— Work order —
Determine how many lines in the records hold "Open", then give that number by itself.

Dataset entries
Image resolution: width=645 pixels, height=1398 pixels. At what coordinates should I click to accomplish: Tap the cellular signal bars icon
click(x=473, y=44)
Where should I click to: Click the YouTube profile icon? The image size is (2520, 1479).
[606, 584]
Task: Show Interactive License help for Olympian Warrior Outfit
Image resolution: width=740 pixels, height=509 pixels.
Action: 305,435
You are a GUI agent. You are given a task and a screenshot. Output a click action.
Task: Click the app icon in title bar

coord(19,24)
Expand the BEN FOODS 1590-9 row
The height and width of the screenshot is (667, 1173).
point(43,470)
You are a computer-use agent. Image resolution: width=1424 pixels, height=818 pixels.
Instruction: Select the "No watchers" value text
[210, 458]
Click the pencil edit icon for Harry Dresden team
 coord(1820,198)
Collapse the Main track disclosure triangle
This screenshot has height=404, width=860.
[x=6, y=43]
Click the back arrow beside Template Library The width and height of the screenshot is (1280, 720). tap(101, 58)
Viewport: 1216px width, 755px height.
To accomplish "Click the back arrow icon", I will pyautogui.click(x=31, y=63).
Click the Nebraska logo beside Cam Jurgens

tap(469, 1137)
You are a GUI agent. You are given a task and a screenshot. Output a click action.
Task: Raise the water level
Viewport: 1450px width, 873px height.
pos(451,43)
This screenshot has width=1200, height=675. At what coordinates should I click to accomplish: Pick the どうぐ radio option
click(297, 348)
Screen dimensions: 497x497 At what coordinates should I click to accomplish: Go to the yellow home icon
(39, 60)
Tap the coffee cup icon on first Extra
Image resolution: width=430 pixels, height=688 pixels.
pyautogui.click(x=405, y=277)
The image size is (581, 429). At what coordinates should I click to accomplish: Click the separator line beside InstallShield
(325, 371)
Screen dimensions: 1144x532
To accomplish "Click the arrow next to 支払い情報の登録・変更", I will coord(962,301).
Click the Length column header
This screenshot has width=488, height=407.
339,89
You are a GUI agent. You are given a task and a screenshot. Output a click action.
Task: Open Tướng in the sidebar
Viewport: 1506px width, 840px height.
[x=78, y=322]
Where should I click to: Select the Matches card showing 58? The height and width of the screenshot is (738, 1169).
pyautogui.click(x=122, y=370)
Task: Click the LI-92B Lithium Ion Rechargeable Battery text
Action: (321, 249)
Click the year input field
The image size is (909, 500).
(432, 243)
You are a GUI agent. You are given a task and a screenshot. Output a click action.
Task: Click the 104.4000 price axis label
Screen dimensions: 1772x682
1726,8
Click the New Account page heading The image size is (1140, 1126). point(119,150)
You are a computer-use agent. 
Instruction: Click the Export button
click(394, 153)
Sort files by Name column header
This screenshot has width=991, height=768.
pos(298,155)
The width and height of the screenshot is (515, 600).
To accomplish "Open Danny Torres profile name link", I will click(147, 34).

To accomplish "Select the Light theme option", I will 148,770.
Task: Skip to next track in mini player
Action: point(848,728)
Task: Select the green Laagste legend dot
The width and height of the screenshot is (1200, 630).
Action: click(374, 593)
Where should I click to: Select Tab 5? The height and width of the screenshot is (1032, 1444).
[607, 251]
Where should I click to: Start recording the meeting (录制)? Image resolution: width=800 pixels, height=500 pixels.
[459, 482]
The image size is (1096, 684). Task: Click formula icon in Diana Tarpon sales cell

— Your solution —
2